The Richmond Fed manufacturing and services indexes (3:00pm London) and the Dallas Fed services activity index (3:30pm London) are the domestic data highlights. The Fed Beige Book is released later today (7:00pm London). The April 17 Fed Beige Book pointed at a healthy US economic backdrop but showed that firms’ ability to pass cost increases on to consumers had weakened considerably. We expect another balanced tone in this report that will allow the Fed to take a wait and see approach with regards to easing. New York Fed President John Williams speaks today but there is no Q&A (6:45pm London).
EUR/USD retraced this week’s gains. Relative interest rate expectations remain a major EUR/USD headwind. Over the next twelve months, the swaps curve price-in almost 100bps of ECB policy rate cuts vs. 60bps of cuts for the Fed. The Eurozone’s May CPI print tomorrow will help guide ECB easing expectations beyond June. Today, Germany’s EU Harmonized CPI will offer a preview (1:00ppm London). Headline inflation is expected to pick up three ticks to 2.7% y/y in May. The Eurozone April money supply data is up next (9:00am London).
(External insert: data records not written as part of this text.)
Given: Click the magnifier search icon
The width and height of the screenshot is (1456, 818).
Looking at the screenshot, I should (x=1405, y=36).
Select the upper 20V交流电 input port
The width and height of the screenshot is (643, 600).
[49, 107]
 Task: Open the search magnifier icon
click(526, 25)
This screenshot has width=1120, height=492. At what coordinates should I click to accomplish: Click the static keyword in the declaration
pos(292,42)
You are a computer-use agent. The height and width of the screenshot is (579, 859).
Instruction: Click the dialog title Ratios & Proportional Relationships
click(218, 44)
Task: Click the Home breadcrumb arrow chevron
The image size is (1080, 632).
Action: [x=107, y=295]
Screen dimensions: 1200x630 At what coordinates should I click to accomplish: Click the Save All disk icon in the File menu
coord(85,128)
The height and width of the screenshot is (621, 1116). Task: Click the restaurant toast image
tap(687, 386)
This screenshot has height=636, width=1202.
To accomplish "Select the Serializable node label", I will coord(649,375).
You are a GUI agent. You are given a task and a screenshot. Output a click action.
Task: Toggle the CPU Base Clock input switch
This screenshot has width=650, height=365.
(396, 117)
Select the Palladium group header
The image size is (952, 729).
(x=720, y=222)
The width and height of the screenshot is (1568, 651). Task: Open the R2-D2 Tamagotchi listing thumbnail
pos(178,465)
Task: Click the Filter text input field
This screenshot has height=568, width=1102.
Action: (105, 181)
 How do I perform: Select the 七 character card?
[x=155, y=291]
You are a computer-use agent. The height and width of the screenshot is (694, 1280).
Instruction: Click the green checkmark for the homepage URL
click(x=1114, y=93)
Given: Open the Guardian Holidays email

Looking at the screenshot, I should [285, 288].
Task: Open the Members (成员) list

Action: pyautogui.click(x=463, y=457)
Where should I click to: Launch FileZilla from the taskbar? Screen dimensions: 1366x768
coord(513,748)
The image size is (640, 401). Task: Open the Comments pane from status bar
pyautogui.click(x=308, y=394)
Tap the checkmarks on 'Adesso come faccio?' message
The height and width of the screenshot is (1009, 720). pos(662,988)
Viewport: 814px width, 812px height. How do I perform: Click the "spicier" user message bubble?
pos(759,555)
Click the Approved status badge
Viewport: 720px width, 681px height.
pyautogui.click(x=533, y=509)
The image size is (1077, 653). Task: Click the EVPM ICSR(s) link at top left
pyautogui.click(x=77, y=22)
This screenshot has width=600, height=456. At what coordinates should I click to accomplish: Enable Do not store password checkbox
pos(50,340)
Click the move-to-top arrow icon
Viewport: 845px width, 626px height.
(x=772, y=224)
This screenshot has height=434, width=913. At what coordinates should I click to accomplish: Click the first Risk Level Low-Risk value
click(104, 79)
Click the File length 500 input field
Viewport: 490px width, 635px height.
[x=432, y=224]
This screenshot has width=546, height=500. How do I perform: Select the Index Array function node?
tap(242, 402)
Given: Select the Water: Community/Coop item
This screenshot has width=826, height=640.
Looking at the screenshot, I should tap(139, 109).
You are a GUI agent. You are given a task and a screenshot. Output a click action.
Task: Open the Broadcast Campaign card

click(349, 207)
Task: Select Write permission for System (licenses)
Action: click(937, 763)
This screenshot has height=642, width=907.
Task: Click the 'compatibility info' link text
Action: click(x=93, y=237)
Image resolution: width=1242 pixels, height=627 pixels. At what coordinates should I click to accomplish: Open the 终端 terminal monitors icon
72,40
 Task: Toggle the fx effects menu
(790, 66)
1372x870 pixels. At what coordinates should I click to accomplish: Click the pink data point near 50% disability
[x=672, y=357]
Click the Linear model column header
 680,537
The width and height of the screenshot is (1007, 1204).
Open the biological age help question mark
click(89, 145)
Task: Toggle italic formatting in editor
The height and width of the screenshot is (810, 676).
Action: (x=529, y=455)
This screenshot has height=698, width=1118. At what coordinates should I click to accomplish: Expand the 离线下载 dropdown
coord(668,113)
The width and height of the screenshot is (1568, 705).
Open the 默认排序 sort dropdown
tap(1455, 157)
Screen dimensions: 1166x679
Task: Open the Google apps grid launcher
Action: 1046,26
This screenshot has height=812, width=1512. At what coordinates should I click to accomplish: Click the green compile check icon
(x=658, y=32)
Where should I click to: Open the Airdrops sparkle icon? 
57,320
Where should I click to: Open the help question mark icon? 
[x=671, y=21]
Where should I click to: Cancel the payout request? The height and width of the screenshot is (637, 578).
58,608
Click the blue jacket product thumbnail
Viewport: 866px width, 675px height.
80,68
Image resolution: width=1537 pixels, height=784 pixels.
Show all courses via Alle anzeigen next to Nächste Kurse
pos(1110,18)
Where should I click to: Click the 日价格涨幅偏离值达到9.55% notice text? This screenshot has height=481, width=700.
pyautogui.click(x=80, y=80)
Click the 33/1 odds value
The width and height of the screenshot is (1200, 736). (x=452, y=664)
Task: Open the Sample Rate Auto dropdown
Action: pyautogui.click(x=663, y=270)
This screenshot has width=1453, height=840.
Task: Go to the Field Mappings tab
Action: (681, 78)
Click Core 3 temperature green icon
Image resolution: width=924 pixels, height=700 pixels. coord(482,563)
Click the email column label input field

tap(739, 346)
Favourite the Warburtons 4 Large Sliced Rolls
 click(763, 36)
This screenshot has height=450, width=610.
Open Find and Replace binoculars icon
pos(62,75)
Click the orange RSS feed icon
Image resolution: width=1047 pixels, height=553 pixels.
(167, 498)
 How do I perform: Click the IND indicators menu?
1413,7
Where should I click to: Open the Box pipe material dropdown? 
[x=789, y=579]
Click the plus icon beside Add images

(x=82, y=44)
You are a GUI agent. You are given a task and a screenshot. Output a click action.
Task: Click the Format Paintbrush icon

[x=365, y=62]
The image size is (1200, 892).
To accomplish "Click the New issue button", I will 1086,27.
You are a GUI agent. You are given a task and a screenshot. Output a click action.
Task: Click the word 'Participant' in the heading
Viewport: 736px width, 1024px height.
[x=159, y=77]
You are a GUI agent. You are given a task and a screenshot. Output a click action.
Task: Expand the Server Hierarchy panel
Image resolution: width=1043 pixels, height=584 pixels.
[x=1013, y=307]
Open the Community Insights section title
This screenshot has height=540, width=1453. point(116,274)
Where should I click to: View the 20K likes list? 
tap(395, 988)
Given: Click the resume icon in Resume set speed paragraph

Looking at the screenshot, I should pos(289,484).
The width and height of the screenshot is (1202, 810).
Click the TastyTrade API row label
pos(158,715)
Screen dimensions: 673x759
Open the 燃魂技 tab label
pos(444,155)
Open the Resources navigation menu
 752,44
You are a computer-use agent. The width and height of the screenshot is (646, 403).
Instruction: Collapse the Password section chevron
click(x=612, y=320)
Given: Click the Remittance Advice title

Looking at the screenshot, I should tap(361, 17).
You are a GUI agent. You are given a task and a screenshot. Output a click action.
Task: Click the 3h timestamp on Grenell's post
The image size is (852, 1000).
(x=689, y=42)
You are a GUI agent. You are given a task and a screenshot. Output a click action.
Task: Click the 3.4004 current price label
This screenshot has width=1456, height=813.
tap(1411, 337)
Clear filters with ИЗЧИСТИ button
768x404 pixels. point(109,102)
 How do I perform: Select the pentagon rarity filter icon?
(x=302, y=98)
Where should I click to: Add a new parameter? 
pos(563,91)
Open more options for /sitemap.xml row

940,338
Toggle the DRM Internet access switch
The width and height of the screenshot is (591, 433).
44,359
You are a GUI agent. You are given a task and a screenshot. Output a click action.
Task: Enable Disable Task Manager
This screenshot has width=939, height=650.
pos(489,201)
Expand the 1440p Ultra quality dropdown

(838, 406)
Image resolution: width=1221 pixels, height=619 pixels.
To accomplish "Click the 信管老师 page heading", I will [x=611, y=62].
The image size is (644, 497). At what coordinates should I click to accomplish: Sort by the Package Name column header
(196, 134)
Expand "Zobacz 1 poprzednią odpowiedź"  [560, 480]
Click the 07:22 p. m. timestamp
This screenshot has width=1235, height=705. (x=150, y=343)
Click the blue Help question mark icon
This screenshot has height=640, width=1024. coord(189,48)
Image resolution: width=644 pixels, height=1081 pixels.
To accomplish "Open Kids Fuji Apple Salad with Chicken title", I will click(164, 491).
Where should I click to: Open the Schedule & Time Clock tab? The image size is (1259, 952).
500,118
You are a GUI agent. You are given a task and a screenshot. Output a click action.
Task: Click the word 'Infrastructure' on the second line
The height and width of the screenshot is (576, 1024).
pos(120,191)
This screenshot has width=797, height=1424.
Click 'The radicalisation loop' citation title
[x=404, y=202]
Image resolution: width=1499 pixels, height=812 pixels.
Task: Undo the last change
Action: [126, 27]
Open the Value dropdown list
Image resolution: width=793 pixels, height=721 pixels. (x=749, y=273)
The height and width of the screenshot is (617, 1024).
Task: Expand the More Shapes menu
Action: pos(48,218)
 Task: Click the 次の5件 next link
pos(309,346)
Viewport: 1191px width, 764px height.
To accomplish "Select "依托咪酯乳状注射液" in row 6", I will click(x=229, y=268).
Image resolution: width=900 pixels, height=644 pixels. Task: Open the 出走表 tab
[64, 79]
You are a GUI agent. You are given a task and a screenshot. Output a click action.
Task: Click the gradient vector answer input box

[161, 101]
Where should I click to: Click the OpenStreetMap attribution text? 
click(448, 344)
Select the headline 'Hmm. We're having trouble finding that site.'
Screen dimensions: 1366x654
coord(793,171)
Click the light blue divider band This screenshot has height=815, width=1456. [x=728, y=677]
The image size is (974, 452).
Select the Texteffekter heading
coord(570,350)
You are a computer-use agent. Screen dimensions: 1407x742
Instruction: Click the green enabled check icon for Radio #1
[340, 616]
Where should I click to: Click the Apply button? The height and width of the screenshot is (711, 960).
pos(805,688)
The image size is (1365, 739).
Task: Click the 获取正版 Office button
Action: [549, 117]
USD/JPY edged a little higher above 157.00. Bank of Japan (BOJ) Board Member Seiji Adachi reiterated the bank’s cautious policy guidance. Adachi warned “we need to absolutely avoid premature rate increases, which could throw cold water on a chance for the Japanese economy to recover”. Adachi added that if “prolonged excessive yen weakness” brings forward the timing of the inflation pick-up, “a monetary policy response would be one option”. In our view, the BOJ is unlikely to tighten more than is currently priced-in (40bps over the next 12 months) because underlying inflation in Japan is in a firm downtrend. This means Japan real yields will remain negative and a drag on JPY.
AUD/USD firmed briefly by about 0.4% and Australian bonds significantly underperformed overnight. Australia’s hot CPI print suggests the RBA will not be in a rush to loosen policy. The monthly CPI indicator unexpectedly rose 3.6% y/y in April (consensus: 3.4%) vs. 3.5% in March and core inflation remained sticky above 4%. In April, CPI excluding volatile items and holiday travel was 4.1% y/y same as in March and trimmed mean CPI was at 4.1% y/y vs. 4.0% in March.
NZD underperformed most major currencies. New Zealand’s soft May ANZ business survey reinforces swaps market expectations that the RBNZ will start cutting the policy rate earlier than they project (Q3 2025). The Own Activity Outlook index fell to a ten-month low at 11.8 vs. 14.3 in April consistent with weaker growth. And inflation indicators are easing with Cost Expectations, Pricing Intensions, and Inflation Expectations all down near multi-year lows. The swaps curve implies 65% probability of an RBNZ policy rate cut by November 2024 while a rate cut is more than fully priced-in for February 2025.